Beitrag von ayscha »

Politik

"10 000 Kinder weniger pro Jahr"
Gesundheitsreform machte die künstliche Befruchtung so teuer, daß sich viele Paare diese nicht mehr leisten können. Jetzt droht eine Klagewelle.

Von Günther Hörbst

Hamburg - Wilhelm Huber* (28) und seine Frau Karin (34) haben nur einen großen Wunsch: ein Kind. Weil der Tischlermeister von Sylt aber auf normalem Weg keinen Nachwuchs zeugen kann, führt das Kinderglück nur über eine künstliche Befruchtung. "Wir haben es schon mehrmals versucht", sagt Wilhelm. "Leider hat es nicht geklappt. Und wegen der Gesundheitsreform werden wir uns jetzt erst mal auch keinen weiteren Versuch leisten können."

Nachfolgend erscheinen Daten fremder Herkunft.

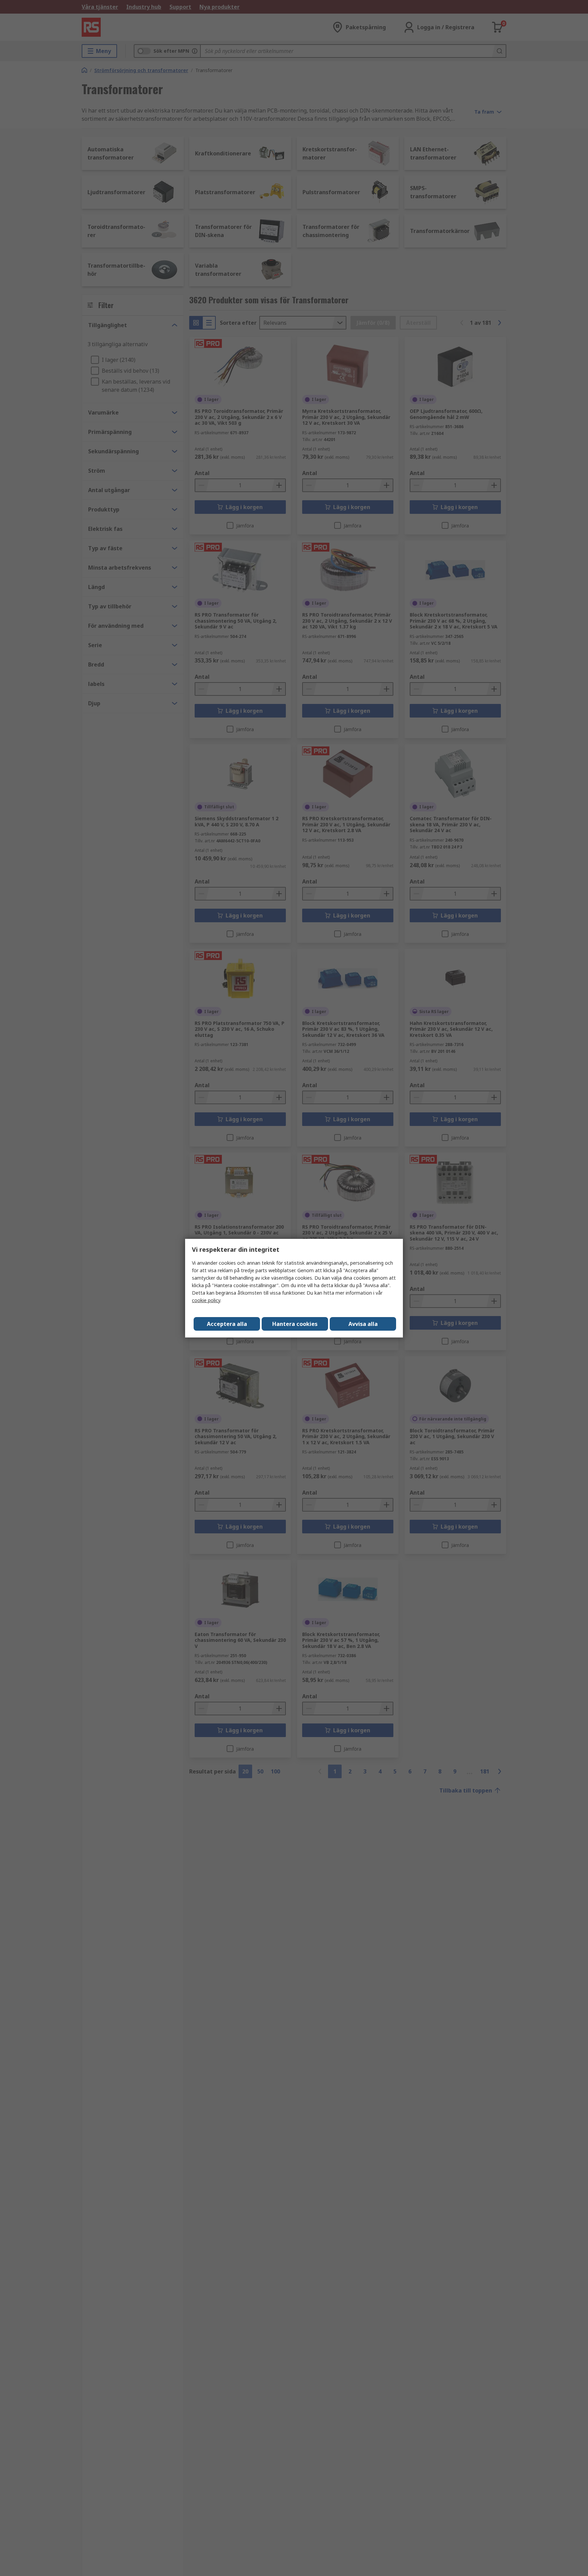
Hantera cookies (294, 1324)
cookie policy (206, 1300)
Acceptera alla (227, 1324)
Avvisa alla (363, 1324)
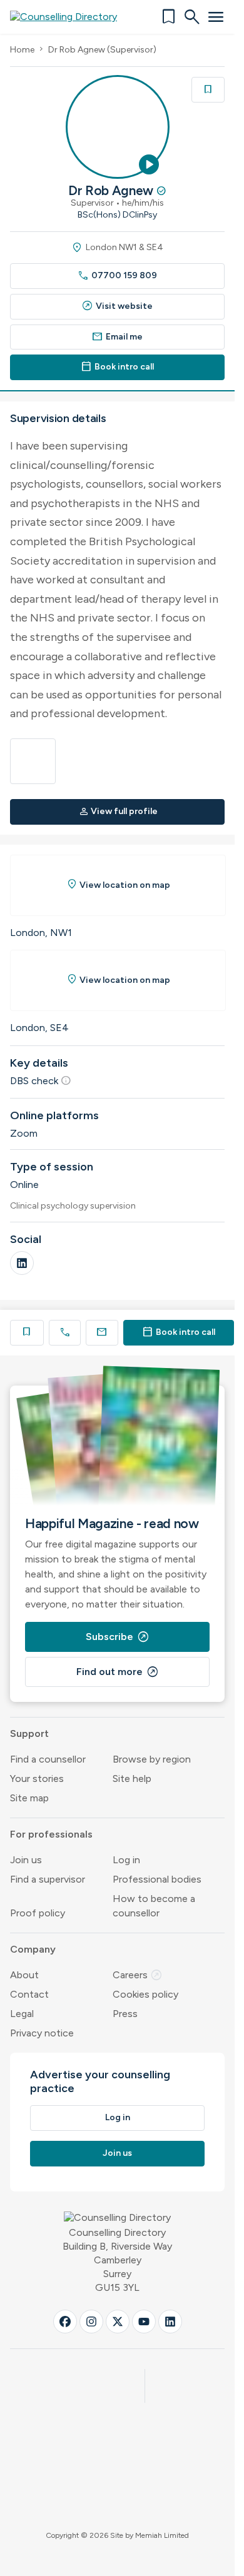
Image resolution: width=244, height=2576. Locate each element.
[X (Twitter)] (117, 2321)
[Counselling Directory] (71, 17)
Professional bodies (157, 1879)
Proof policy (37, 1913)
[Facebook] (65, 2321)
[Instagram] (91, 2321)
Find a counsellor (48, 1759)
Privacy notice (42, 2033)
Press (125, 2014)
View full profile (118, 811)
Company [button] (33, 1949)
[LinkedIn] (22, 1263)
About (24, 1975)
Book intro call (118, 366)
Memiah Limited (162, 2535)
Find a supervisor (47, 1879)
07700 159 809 (118, 275)
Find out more (117, 1671)
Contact (29, 1994)
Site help (132, 1778)
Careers (138, 1975)
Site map (29, 1798)
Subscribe (118, 1636)
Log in (126, 1860)
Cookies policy (145, 1994)
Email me (117, 336)
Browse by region (152, 1759)
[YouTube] (144, 2321)
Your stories (37, 1778)
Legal (22, 2014)
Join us (26, 1860)
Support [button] (29, 1733)
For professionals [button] (51, 1834)
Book (179, 1332)
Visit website (117, 306)
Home (22, 49)
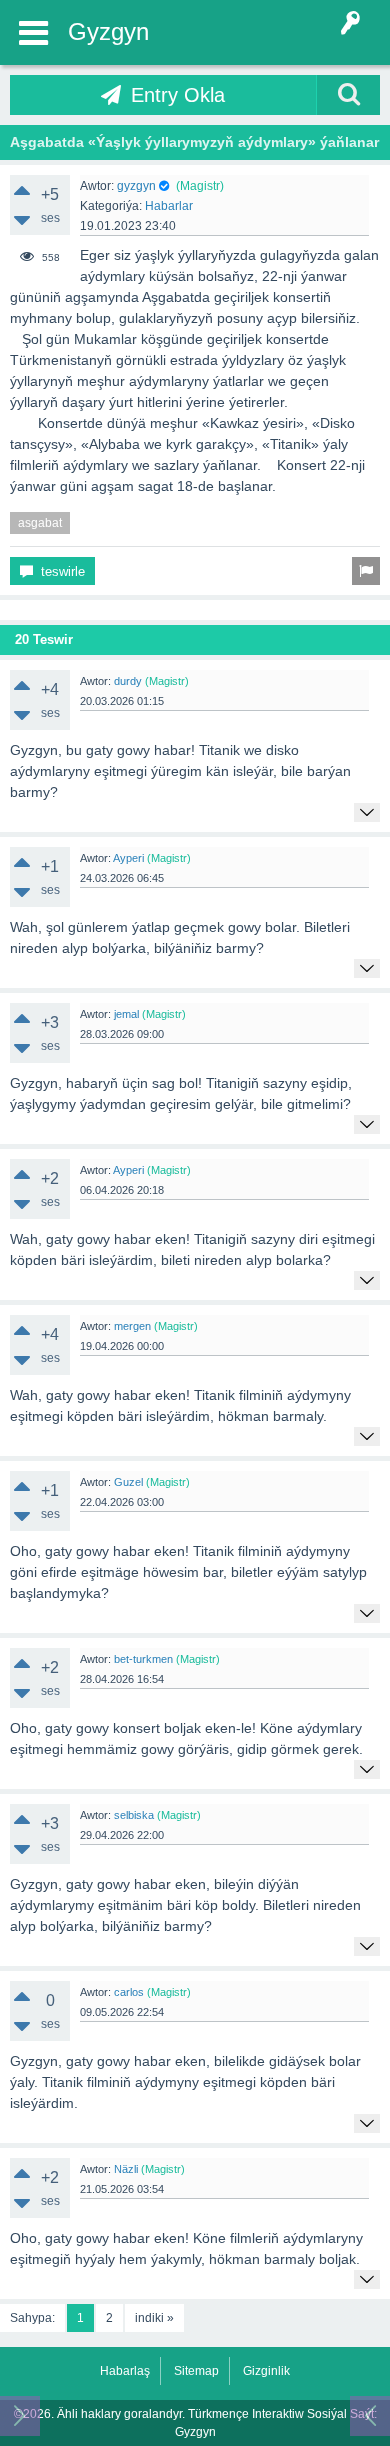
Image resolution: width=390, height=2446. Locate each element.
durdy (128, 681)
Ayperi (128, 858)
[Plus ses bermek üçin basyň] (22, 189)
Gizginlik (266, 2371)
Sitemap (196, 2371)
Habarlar (169, 206)
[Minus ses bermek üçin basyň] (22, 220)
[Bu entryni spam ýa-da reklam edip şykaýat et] (366, 571)
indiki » (154, 2318)
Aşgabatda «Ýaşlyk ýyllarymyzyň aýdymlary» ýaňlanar (194, 142)
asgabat (40, 523)
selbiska (134, 1815)
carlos (129, 1992)
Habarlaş (125, 2371)
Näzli (126, 2169)
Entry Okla (178, 95)
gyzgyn (136, 186)
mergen (132, 1326)
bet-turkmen (143, 1659)
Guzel (128, 1482)
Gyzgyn (108, 31)
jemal (126, 1014)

Denn mit der Gesundheitsreform wurde vor einem Jahr der Paragraph 27 des Sozialgesetzbuchs V verändert. Paare müssen seither die Hälfte der Behandlungs- und Arzneimittelkosten selbst tragen. "Bei uns waren das für zwei Behandlungen schon 3200 Euro", rechnet Wilhelm Huber vor. "Eine Rechnung über weitere 1800 Euro von der letzten fehlgeschlagenen Behandlung steht noch aus. "

Die Hubers fühlen sich durch die Reform ungerecht behandelt. "Alle werden ungeachtet ihrer finanziellen Lage über einen Kamm geschoren", klagt Huber. "Kinderkriegen wird in diesem Land dadurch zum Privileg der Wohlhabenden."

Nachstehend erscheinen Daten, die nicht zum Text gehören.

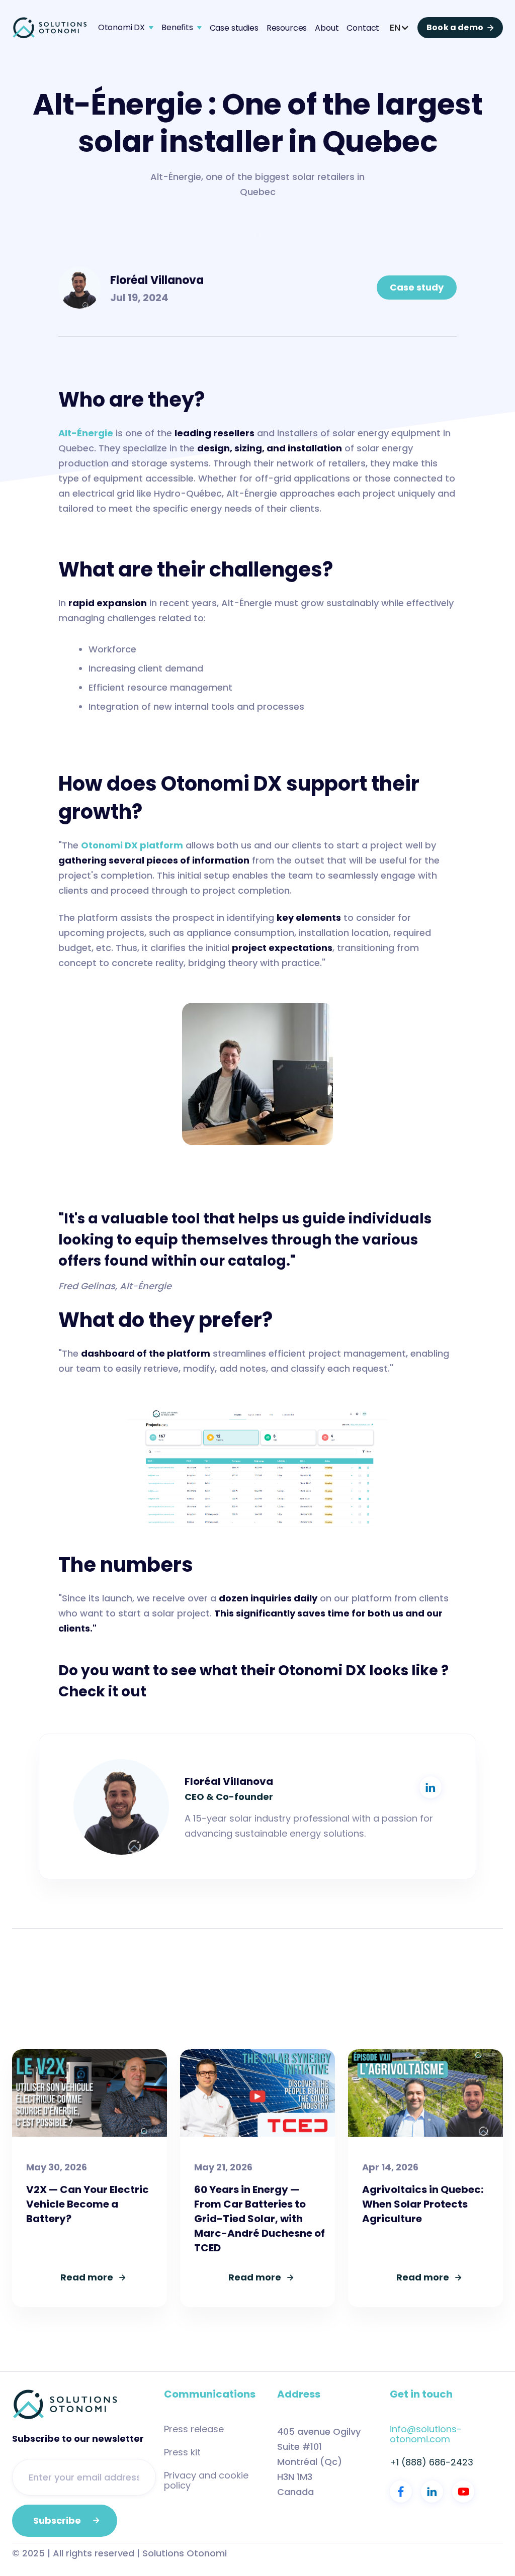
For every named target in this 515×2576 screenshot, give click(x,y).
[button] (125, 27)
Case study (417, 287)
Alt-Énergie (85, 433)
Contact (363, 28)
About (326, 28)
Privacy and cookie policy (206, 2480)
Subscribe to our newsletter (78, 2439)
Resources (287, 28)
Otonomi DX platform (132, 845)
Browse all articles (438, 2019)
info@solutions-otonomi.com (426, 2434)
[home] (50, 28)
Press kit (182, 2452)
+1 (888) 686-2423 (431, 2462)
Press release (194, 2429)
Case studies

Das Paar von der Insel will sich das nicht weiter bieten lassen. Über den Berliner Anwalt Udo von Langsdorff haben sie nun eine Klage beim Sozialgericht Schleswig eingereicht. Laut Langsdorff werden dies "mehr als ein Dutzend" weiterer Paare aus dem gesamten Bundesgebiet ebenfalls machen. Der Anwalt rechnet sich gute Chancen aus: "Wir streben letztlich eine Verfassungsklage wegen des Verstoßes gegen das Recht auf körperliche Unversehrtheit und des Rechts auf Familie und Kinder an."

Das Ziel der Kläger-Paare ist es, daß die Regelung wieder eingeführt wird, wie sie vor der Reform gegolten hatte. Damals wurden vier Befruchtungsversuche von der Kasse voll übernommen; jetzt sind es drei, die zur Hälfte selbst getragen werden müssen. Zudem gelten jetzt schärfere Altersgrenzen. Für Frauen ist die künstliche Befruchtung ab 40 Jahren, für Männer ab 50 Jahren nicht mehr erlaubt.

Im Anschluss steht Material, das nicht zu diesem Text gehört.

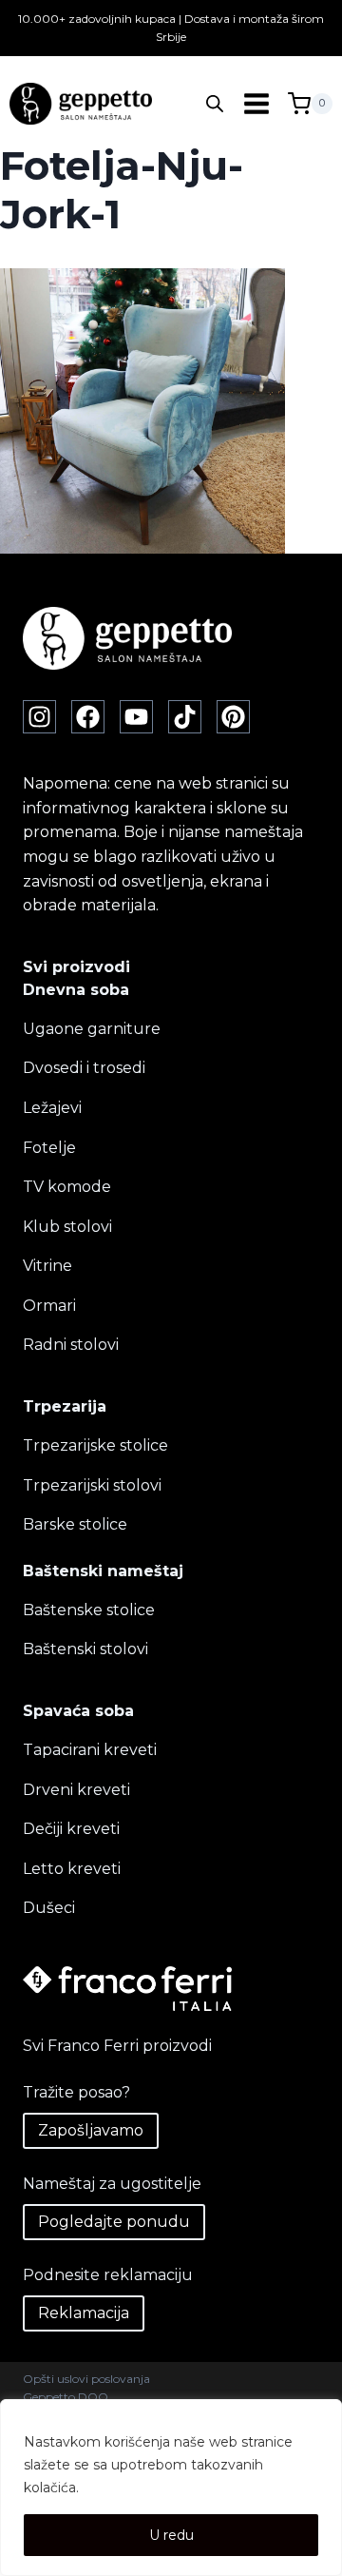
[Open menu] (256, 104)
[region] (171, 2487)
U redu (171, 2535)
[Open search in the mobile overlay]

Nicole Atmaca (33) kann diese Bestimmungen einfach nicht nachvollziehen. "Da klagt die Regierung ständig darüber, daß immer weniger Kinder zur Welt kommen, und dann machen sie ein Gesetz, das es Menschen wie mir und meinem Mann Veysel finanziell so gut wie unmöglich macht, Kinder zu bekommen."

Nicole ist vor allem auf die Politik wütend. "Es ist offenbar völlig egal, daß ich und mein Mann Veysel nichts für die Kinderlosigkeit können. Die Spermien von Veysel sind qualitativ nicht gut genug für eine normale Befruchtung", erklärt sie. Wie den beiden Berlinern ergeht es inzwischen jedem siebten Paar in Deutschland. Sie wollen Kinder, können aber keine zeugen.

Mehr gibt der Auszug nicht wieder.